— Work required —
Type out every entry again, character for character.

Stored items
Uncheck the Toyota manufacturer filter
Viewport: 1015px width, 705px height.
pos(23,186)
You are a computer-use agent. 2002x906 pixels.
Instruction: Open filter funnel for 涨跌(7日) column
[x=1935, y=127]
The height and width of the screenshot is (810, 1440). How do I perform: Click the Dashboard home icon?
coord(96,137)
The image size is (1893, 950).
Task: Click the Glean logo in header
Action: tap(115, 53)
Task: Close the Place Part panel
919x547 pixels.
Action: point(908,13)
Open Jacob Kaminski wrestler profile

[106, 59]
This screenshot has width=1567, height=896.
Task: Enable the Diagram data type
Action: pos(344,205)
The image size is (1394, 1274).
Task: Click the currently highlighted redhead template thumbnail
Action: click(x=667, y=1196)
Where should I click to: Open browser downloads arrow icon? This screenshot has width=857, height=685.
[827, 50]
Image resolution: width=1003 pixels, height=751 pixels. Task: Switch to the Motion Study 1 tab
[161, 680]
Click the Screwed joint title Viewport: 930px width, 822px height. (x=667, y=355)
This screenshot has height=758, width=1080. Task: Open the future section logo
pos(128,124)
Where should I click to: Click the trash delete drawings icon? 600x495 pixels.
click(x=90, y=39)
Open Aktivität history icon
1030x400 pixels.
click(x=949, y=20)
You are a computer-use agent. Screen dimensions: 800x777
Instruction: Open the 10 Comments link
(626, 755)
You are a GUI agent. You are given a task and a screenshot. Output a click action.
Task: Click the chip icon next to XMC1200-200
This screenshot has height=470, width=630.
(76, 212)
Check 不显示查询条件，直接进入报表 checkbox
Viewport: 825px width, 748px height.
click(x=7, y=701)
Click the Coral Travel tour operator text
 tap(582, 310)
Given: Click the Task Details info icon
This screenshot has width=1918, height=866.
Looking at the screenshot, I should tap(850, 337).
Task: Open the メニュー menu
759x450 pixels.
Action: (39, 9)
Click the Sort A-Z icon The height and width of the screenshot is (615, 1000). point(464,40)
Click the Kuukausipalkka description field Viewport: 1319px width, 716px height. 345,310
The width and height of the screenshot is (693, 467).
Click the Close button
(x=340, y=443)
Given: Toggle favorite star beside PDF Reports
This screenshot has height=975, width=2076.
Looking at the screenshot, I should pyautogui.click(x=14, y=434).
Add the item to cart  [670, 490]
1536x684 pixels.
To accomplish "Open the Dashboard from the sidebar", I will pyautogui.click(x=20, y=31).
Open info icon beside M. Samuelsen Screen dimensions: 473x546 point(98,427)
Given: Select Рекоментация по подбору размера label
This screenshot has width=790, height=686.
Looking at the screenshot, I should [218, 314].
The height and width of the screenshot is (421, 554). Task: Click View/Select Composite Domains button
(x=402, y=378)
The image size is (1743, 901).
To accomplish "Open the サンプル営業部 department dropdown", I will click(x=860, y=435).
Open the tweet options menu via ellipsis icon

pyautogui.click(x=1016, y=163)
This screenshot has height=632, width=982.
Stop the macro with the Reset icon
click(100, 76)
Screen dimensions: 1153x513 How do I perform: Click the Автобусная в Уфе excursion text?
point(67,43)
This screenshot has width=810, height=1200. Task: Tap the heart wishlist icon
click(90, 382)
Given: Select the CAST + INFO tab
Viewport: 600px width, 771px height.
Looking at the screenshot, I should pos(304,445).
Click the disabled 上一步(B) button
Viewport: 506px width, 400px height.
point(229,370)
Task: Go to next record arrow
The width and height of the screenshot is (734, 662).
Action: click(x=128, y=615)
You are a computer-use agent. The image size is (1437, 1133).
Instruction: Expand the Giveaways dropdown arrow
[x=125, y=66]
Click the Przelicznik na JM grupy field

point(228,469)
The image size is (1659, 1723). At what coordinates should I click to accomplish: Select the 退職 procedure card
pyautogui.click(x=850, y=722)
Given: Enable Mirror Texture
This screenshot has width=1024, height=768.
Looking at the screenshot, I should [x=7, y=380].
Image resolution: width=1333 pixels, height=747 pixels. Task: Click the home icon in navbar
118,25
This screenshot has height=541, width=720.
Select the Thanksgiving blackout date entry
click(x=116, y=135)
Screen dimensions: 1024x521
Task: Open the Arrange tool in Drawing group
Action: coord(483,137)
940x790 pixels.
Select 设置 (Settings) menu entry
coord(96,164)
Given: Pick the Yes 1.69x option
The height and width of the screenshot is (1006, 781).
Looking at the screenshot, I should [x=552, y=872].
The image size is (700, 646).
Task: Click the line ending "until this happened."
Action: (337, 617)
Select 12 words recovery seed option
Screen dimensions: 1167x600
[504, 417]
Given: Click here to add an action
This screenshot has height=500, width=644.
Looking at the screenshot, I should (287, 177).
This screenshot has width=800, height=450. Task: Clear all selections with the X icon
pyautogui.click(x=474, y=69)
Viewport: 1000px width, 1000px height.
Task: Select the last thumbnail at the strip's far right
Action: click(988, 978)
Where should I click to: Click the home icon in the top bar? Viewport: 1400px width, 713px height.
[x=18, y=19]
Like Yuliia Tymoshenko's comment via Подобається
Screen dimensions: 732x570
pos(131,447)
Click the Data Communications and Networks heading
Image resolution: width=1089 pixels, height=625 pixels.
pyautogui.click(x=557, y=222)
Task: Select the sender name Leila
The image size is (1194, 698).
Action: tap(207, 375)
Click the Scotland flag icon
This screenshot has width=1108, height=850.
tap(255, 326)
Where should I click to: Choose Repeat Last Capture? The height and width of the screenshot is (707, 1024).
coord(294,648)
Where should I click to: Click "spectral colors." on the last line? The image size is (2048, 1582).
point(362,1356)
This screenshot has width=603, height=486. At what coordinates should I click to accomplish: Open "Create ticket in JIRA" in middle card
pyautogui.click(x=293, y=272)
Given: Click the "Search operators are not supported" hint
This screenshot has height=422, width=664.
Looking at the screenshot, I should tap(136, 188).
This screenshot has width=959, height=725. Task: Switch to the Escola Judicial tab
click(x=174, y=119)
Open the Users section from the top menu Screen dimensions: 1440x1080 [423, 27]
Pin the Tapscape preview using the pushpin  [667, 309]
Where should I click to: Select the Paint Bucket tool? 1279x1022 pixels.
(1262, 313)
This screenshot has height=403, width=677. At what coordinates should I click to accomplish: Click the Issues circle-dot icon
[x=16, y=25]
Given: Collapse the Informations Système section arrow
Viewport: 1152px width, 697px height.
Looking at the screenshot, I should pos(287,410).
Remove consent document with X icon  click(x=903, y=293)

— Solution —
Uncheck the Toyota manufacturer filter
Viewport: 1015px width, 705px height.
pos(23,186)
You are a computer-use agent. 2002x906 pixels.
Instruction: Open filter funnel for 涨跌(7日) column
[x=1935, y=127]
The height and width of the screenshot is (810, 1440). How do I perform: Click the Dashboard home icon?
coord(96,137)
The image size is (1893, 950).
Task: Click the Glean logo in header
Action: tap(115, 53)
Task: Close the Place Part panel
919x547 pixels.
Action: point(908,13)
Open Jacob Kaminski wrestler profile

[106, 59]
This screenshot has width=1567, height=896.
Task: Enable the Diagram data type
Action: pos(344,205)
The image size is (1394, 1274).
Task: Click the currently highlighted redhead template thumbnail
Action: click(x=667, y=1196)
Where should I click to: Open browser downloads arrow icon? This screenshot has width=857, height=685.
[827, 50]
Image resolution: width=1003 pixels, height=751 pixels. Task: Switch to the Motion Study 1 tab
[161, 680]
Click the Screwed joint title Viewport: 930px width, 822px height. (x=667, y=355)
This screenshot has height=758, width=1080. Task: Open the future section logo
pos(128,124)
Where should I click to: Click the trash delete drawings icon? 600x495 pixels.
click(x=90, y=39)
Open Aktivität history icon
1030x400 pixels.
click(x=949, y=20)
You are a computer-use agent. Screen dimensions: 800x777
Instruction: Open the 10 Comments link
(626, 755)
You are a GUI agent. You are given a task and a screenshot. Output a click action.
Task: Click the chip icon next to XMC1200-200
This screenshot has height=470, width=630.
(76, 212)
Check 不显示查询条件，直接进入报表 checkbox
Viewport: 825px width, 748px height.
click(x=7, y=701)
Click the Coral Travel tour operator text
 tap(582, 310)
Given: Click the Task Details info icon
This screenshot has width=1918, height=866.
Looking at the screenshot, I should tap(850, 337).
Task: Open the メニュー menu
759x450 pixels.
Action: (39, 9)
Click the Sort A-Z icon The height and width of the screenshot is (615, 1000). point(464,40)
Click the Kuukausipalkka description field Viewport: 1319px width, 716px height. 345,310
The width and height of the screenshot is (693, 467).
Click the Close button
(x=340, y=443)
Given: Toggle favorite star beside PDF Reports
This screenshot has height=975, width=2076.
Looking at the screenshot, I should pyautogui.click(x=14, y=434).
Add the item to cart  [670, 490]
1536x684 pixels.
To accomplish "Open the Dashboard from the sidebar", I will pyautogui.click(x=20, y=31).
Open info icon beside M. Samuelsen Screen dimensions: 473x546 point(98,427)
Given: Select Рекоментация по подбору размера label
This screenshot has width=790, height=686.
Looking at the screenshot, I should [218, 314].
The height and width of the screenshot is (421, 554). Task: Click View/Select Composite Domains button
(x=402, y=378)
The image size is (1743, 901).
To accomplish "Open the サンプル営業部 department dropdown", I will click(x=860, y=435).
Open the tweet options menu via ellipsis icon

pyautogui.click(x=1016, y=163)
This screenshot has height=632, width=982.
Stop the macro with the Reset icon
click(100, 76)
Screen dimensions: 1153x513 How do I perform: Click the Автобусная в Уфе excursion text?
point(67,43)
This screenshot has width=810, height=1200. Task: Tap the heart wishlist icon
click(90, 382)
Given: Select the CAST + INFO tab
Viewport: 600px width, 771px height.
Looking at the screenshot, I should pos(304,445).
Click the disabled 上一步(B) button
Viewport: 506px width, 400px height.
point(229,370)
Task: Go to next record arrow
The width and height of the screenshot is (734, 662).
Action: click(x=128, y=615)
You are a computer-use agent. The image size is (1437, 1133).
Instruction: Expand the Giveaways dropdown arrow
[x=125, y=66]
Click the Przelicznik na JM grupy field

point(228,469)
The image size is (1659, 1723). At what coordinates should I click to accomplish: Select the 退職 procedure card
pyautogui.click(x=850, y=722)
Given: Enable Mirror Texture
This screenshot has width=1024, height=768.
Looking at the screenshot, I should [x=7, y=380].
Image resolution: width=1333 pixels, height=747 pixels. Task: Click the home icon in navbar
118,25
This screenshot has height=541, width=720.
Select the Thanksgiving blackout date entry
click(x=116, y=135)
Screen dimensions: 1024x521
Task: Open the Arrange tool in Drawing group
Action: coord(483,137)
940x790 pixels.
Select 设置 (Settings) menu entry
coord(96,164)
Given: Pick the Yes 1.69x option
The height and width of the screenshot is (1006, 781).
Looking at the screenshot, I should [x=552, y=872].
The image size is (700, 646).
Task: Click the line ending "until this happened."
Action: (337, 617)
Select 12 words recovery seed option
Screen dimensions: 1167x600
[504, 417]
Given: Click here to add an action
This screenshot has height=500, width=644.
Looking at the screenshot, I should (287, 177).
This screenshot has width=800, height=450. Task: Clear all selections with the X icon
pyautogui.click(x=474, y=69)
Viewport: 1000px width, 1000px height.
Task: Select the last thumbnail at the strip's far right
Action: click(988, 978)
Where should I click to: Click the home icon in the top bar? Viewport: 1400px width, 713px height.
[x=18, y=19]
Like Yuliia Tymoshenko's comment via Подобається
Screen dimensions: 732x570
pos(131,447)
Click the Data Communications and Networks heading
Image resolution: width=1089 pixels, height=625 pixels.
pyautogui.click(x=557, y=222)
Task: Select the sender name Leila
The image size is (1194, 698).
Action: tap(207, 375)
Click the Scotland flag icon
This screenshot has width=1108, height=850.
tap(255, 326)
Where should I click to: Choose Repeat Last Capture? The height and width of the screenshot is (707, 1024).
coord(294,648)
Where should I click to: Click "spectral colors." on the last line? The image size is (2048, 1582).
point(362,1356)
This screenshot has width=603, height=486. At what coordinates should I click to accomplish: Open "Create ticket in JIRA" in middle card
pyautogui.click(x=293, y=272)
Given: Click the "Search operators are not supported" hint
This screenshot has height=422, width=664.
Looking at the screenshot, I should tap(136, 188).
This screenshot has width=959, height=725. Task: Switch to the Escola Judicial tab
click(x=174, y=119)
Open the Users section from the top menu Screen dimensions: 1440x1080 [423, 27]
Pin the Tapscape preview using the pushpin  [667, 309]
Where should I click to: Select the Paint Bucket tool? 1279x1022 pixels.
(1262, 313)
This screenshot has height=403, width=677. At what coordinates should I click to accomplish: Click the Issues circle-dot icon
[x=16, y=25]
Given: Collapse the Informations Système section arrow
Viewport: 1152px width, 697px height.
Looking at the screenshot, I should pos(287,410).
Remove consent document with X icon  click(x=903, y=293)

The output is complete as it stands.